Task requirements
Write out all the data verbatim. Skip images.

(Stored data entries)
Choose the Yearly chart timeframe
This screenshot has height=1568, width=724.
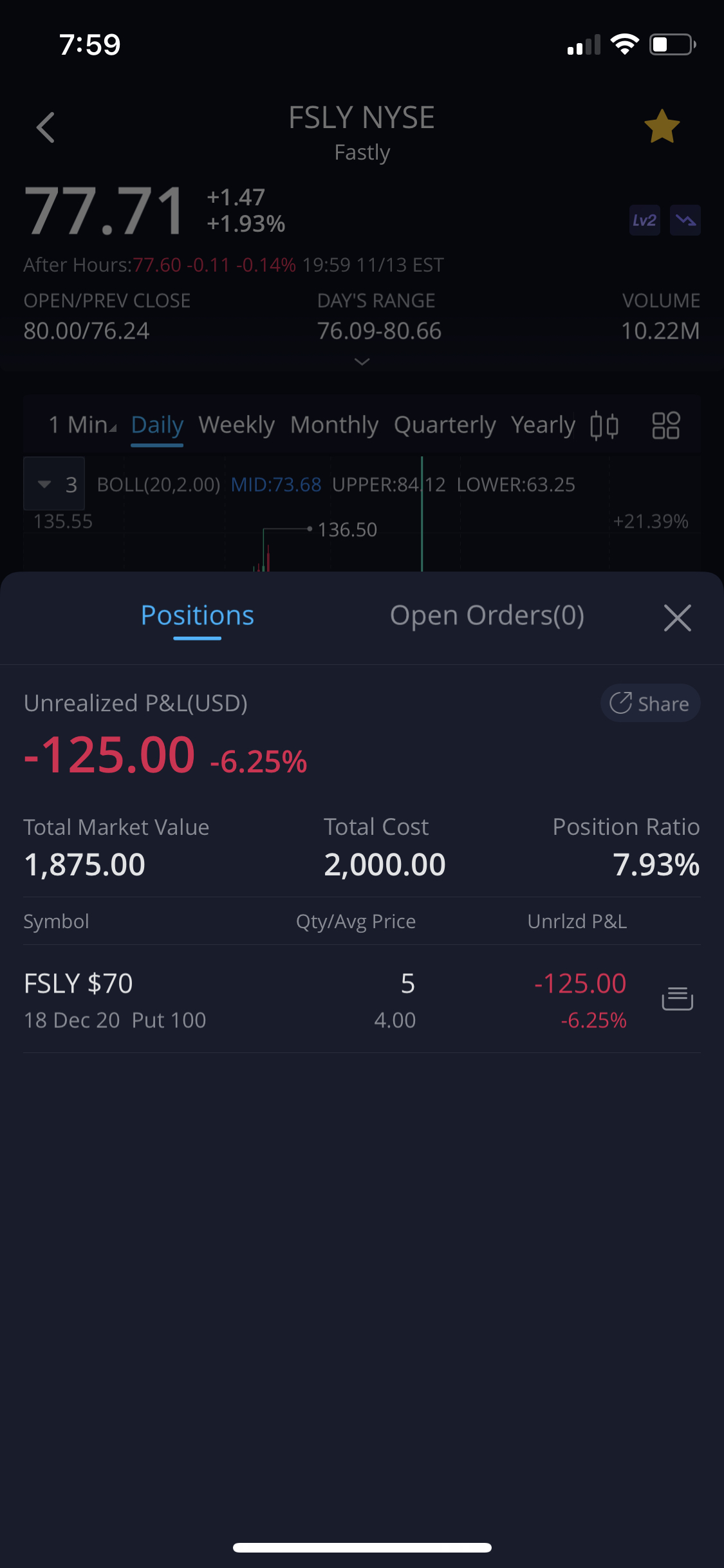pos(543,425)
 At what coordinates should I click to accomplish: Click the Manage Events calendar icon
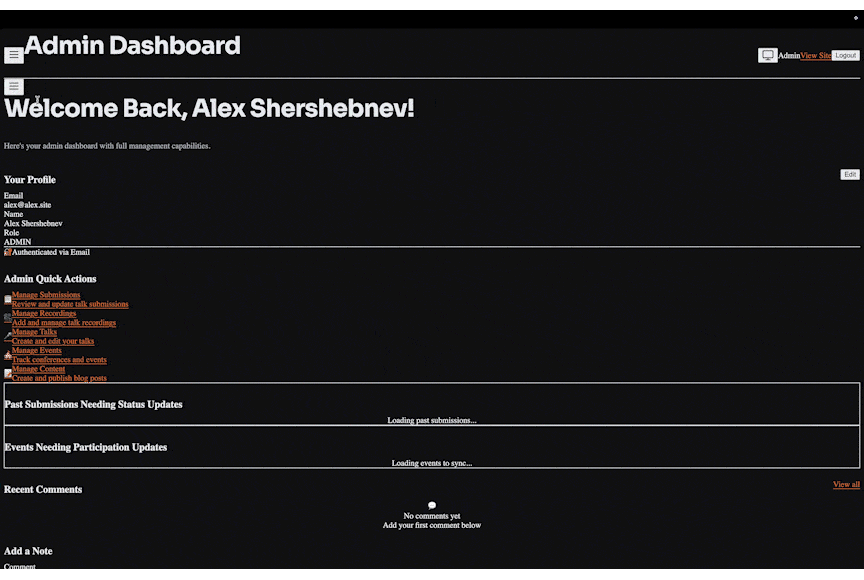click(6, 354)
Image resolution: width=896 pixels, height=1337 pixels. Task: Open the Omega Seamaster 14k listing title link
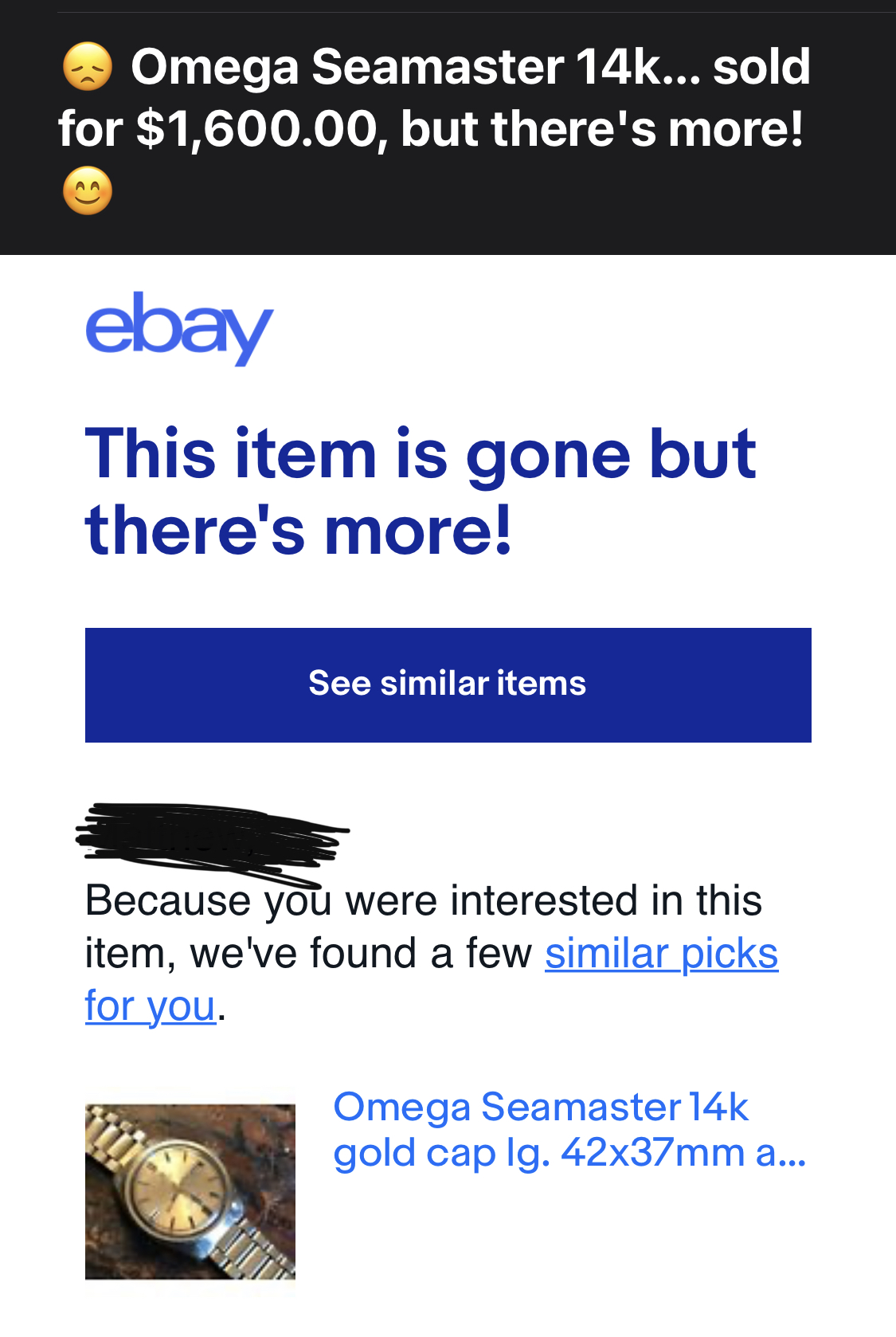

Output of the task
Choose the Yearly chart timeframe
This screenshot has height=1568, width=724.
pos(543,425)
 At what coordinates should I click to accomplish: Click the Manage Events calendar icon
click(6, 354)
Image resolution: width=896 pixels, height=1337 pixels. Task: Open the Omega Seamaster 14k listing title link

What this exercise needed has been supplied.